Michelle Obama said that when they go low, we go high. But what does going high look like, and how can someone who hasn’t viewed themselves as particularly politically motivated get involved in activism for social justice issues?

  1. Direct your anger at the right people – If you’re a member of a Women’s March group on Facebook right now, you might be experiencing first hand the upswing in heated conversation between white women and black women, or other women of color. A lot of white women were angrily leaving the group I’m a part of because they felt like they weren’t welcome anymore, as the conversation was beginning to shift to highlight inclusion. I read the phrase “this is about all women” so many times. If you find yourself getting flustered by other women, so much so that you feel like you need to articulate why you’re leaving a Facebook Group, stop to think about who or what you’re really angry at. You’re probably not angry at women who are trying to protest for their freedom to feel safe. You may be angry because you don’t understand or cannot fully appreciate the intersections of race, gender, class, and so on. You may be angry because you want it to feel simple. Women. All women. But the conversation is more complex than this and it always has been. If you are finding yourself angry because people are trying to do the hard emotional work of figuring out their place in this March, listen, watch, and direct your anger at the people who have made these conversations unavoidable.
  2. Remember the cost of emotional labor – If you don’t understand something (example: the difference between all lives matter and black lives matter) don’t feel slighted if your nearest black friend won’t explain it to you. It isn’t her job to explain anything to you, especially justification for why her life matters specifically in this context. If you’re unable to understand the difference between all and black, do a quick google search. Take on the effort required to educate yourself. There are a lot of black women (and people of all gender and race) out there who have taken on the work of explaining these issues without being asked. Finally, please don’t express how disgruntled you are if someone doesn’t want to take the time to explain something to you. “How am I supposed to understand this if you won’t explain it to me?” puts the responsibility of your education and your acceptance on someone who is dealing with enough. Sidebar: I’m happy to do my best to help. My blog is a labor of love in itself, meaning that I do it for free.
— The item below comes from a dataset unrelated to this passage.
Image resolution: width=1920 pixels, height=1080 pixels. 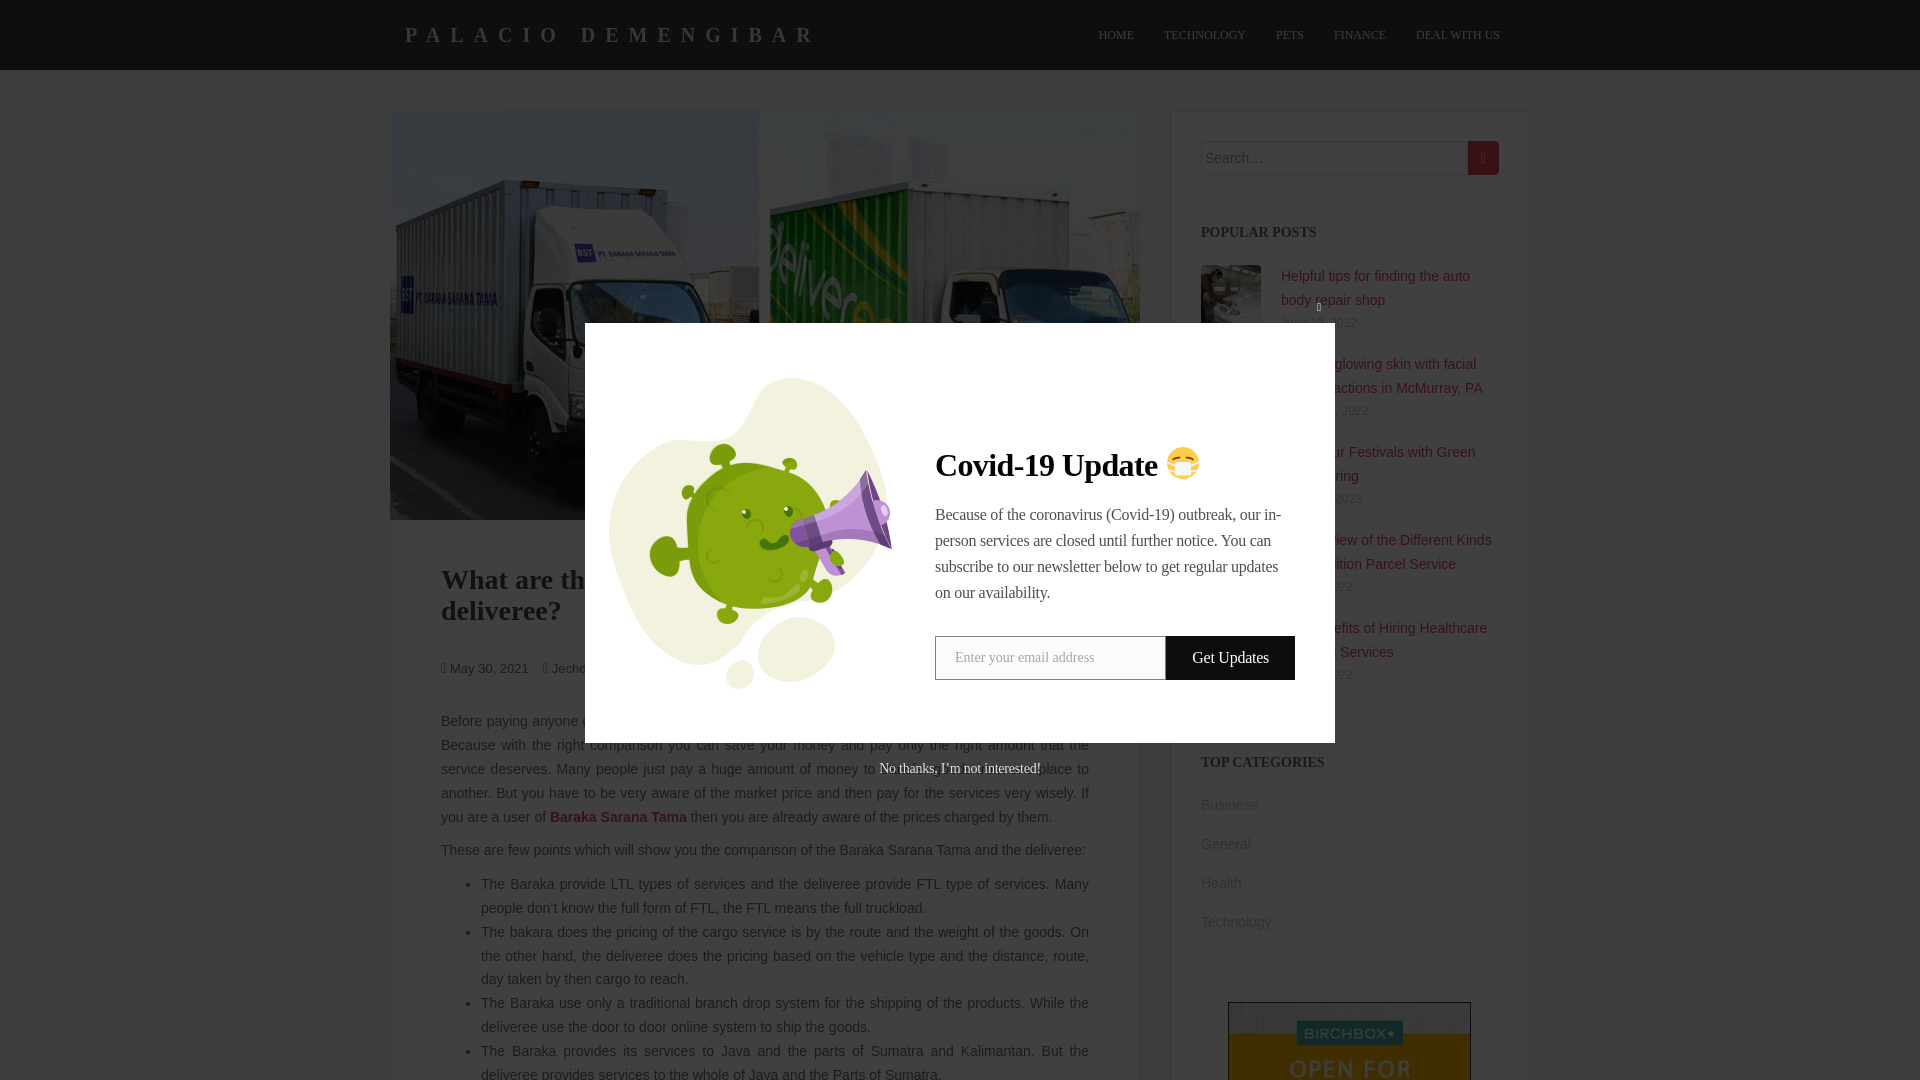 What do you see at coordinates (1290, 35) in the screenshot?
I see `PETS` at bounding box center [1290, 35].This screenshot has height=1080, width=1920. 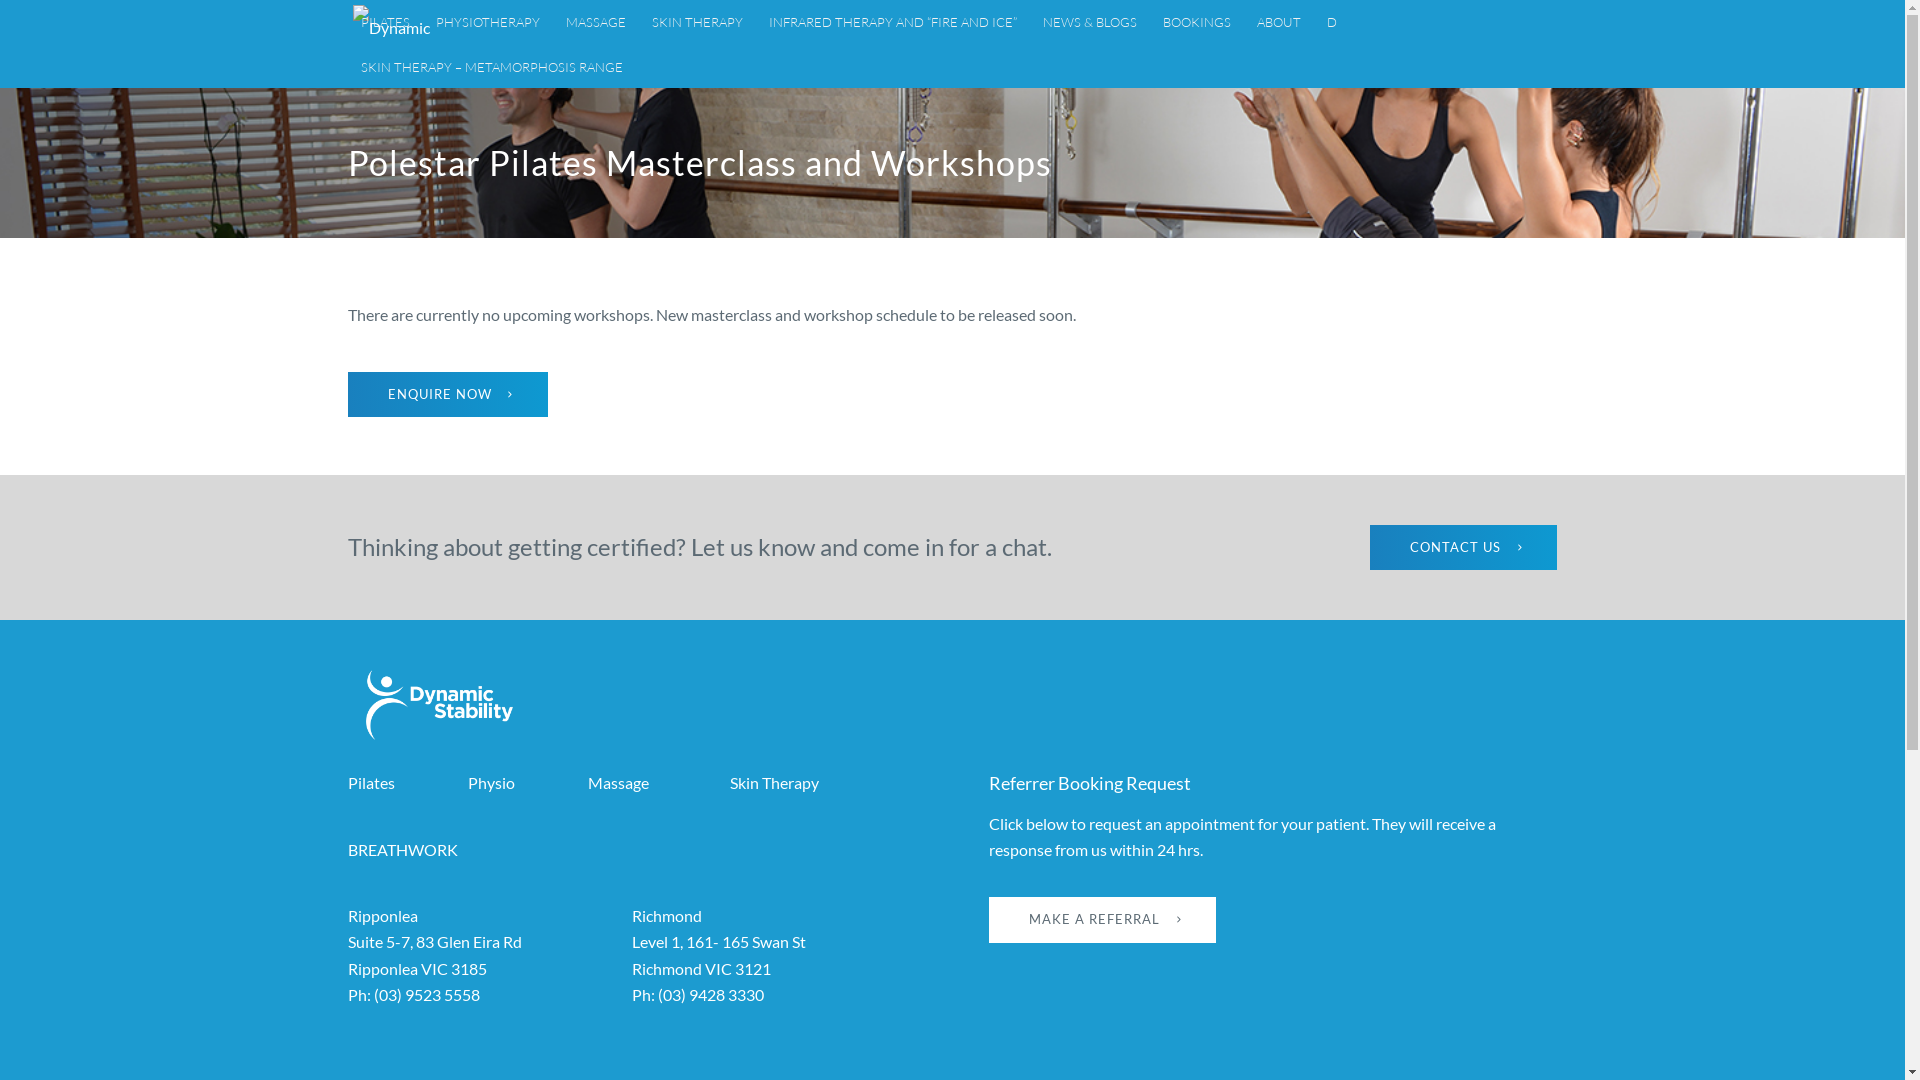 What do you see at coordinates (774, 782) in the screenshot?
I see `Skin Therapy` at bounding box center [774, 782].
Utilize it by asking me questions. If I don’t feel like I can properly answer the question I will connect you to people who can, or I’ll tell you that I simply can’t answer the question. 
  3. Consume as much news as you can – Now more than ever it’s critical to read more than one news source. Not only to help differentiate between what is or isn’t real news, but to help work out a clear perspective of what is really going on. A simple news headline can be deceiving. The way a reporter phrases a story can be deceiving. Reading the report in more than one instance helps pick apart what the story is really about. Avoid the comments, reading them or participating in them, because they are a waste of your time. Share articles that challenged you and explain why. If someone wants to discuss it with you, do so with an open heart.
  4. Don’t engage with bullies – Simply existing right now can feel exhausting. You might encounter dozens of people, or more, every day who get a kick out of making you feel shitty. Getting into disagreements with these people only opens up the opportunity for you to (go low) when you could (go high). Calling a bully names, telling them to shut up or go away, or engaging in pretty much any way is often going to result in their desired effect: upsetting and derailing you from more important work. Think about the things people are saying around you and use that as fuel to protest, make signs, find new organizations to follow & support. Give money if you are capable of doing so. The pace of change you’ll get from an internet flame war isn’t going to make you feel productive.
  5. Find what you can do and do it the best you can – No one can do everything. There is no perfect feminist. Pick a cause you support, and make that your cause. Maybe it’s healthcare, maybe it’s voting rights, maybe it’s immigration, abortion, birth control, prison abolition, whatever. Give this subject your heart. This doesn’t mean stop paying attention to everything else. It just means that you should acknowledge that you can’t do everything and you can’t be everywhere all at once. What gives you the most joy? What would mean the most of you, if you could make a difference there?

At the most basic, most obvious, go high means to rise above. Don’t lower yourself to bullying, to harassment. Don’t use “they’re a shitty person” as an excuse to be shitty back to them.

Think positively. Give kindness and compassion. And look forward because there’s a long battle ahead.